--- start EXTRACTED RECORDS ---
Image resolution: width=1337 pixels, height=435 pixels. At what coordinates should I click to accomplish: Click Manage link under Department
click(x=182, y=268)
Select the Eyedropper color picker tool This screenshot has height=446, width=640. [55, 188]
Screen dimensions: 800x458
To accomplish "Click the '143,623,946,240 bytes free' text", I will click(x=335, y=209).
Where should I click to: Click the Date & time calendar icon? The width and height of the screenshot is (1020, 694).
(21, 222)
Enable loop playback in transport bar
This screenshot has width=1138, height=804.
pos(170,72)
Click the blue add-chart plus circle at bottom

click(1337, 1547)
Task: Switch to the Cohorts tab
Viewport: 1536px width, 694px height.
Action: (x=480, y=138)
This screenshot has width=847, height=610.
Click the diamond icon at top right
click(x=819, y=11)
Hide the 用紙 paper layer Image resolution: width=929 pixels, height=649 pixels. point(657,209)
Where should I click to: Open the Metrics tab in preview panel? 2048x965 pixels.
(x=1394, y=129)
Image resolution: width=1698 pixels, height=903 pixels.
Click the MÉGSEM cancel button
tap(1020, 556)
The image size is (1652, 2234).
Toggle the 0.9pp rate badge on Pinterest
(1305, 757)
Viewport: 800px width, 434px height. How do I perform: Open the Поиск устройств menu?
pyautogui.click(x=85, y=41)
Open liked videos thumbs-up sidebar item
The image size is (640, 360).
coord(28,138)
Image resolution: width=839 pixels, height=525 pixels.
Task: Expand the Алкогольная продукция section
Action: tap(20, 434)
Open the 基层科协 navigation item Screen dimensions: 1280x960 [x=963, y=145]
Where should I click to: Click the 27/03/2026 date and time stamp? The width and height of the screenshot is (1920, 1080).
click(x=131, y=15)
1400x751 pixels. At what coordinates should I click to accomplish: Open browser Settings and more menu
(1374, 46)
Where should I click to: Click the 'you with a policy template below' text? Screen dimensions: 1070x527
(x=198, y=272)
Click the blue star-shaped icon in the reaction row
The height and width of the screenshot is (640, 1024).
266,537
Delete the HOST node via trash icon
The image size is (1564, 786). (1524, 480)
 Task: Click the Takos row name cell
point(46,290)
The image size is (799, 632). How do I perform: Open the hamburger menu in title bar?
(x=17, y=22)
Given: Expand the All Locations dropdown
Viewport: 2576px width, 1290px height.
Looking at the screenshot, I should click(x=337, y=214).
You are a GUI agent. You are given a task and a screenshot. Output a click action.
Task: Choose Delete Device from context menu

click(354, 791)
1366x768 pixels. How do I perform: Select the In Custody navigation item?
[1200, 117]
--- end EXTRACTED RECORDS ---
* TASK TO CARRY OUT *
Copy the records from the line containing "This screenshot has width=847, height=610." through the line containing "(1305, 757)", both included, reproducing each line without any change.

* EXPECTED OUTPUT *
This screenshot has width=847, height=610.
Click the diamond icon at top right
click(x=819, y=11)
Hide the 用紙 paper layer Image resolution: width=929 pixels, height=649 pixels. point(657,209)
Where should I click to: Open the Metrics tab in preview panel? 2048x965 pixels.
(x=1394, y=129)
Image resolution: width=1698 pixels, height=903 pixels.
Click the MÉGSEM cancel button
tap(1020, 556)
The image size is (1652, 2234).
Toggle the 0.9pp rate badge on Pinterest
(1305, 757)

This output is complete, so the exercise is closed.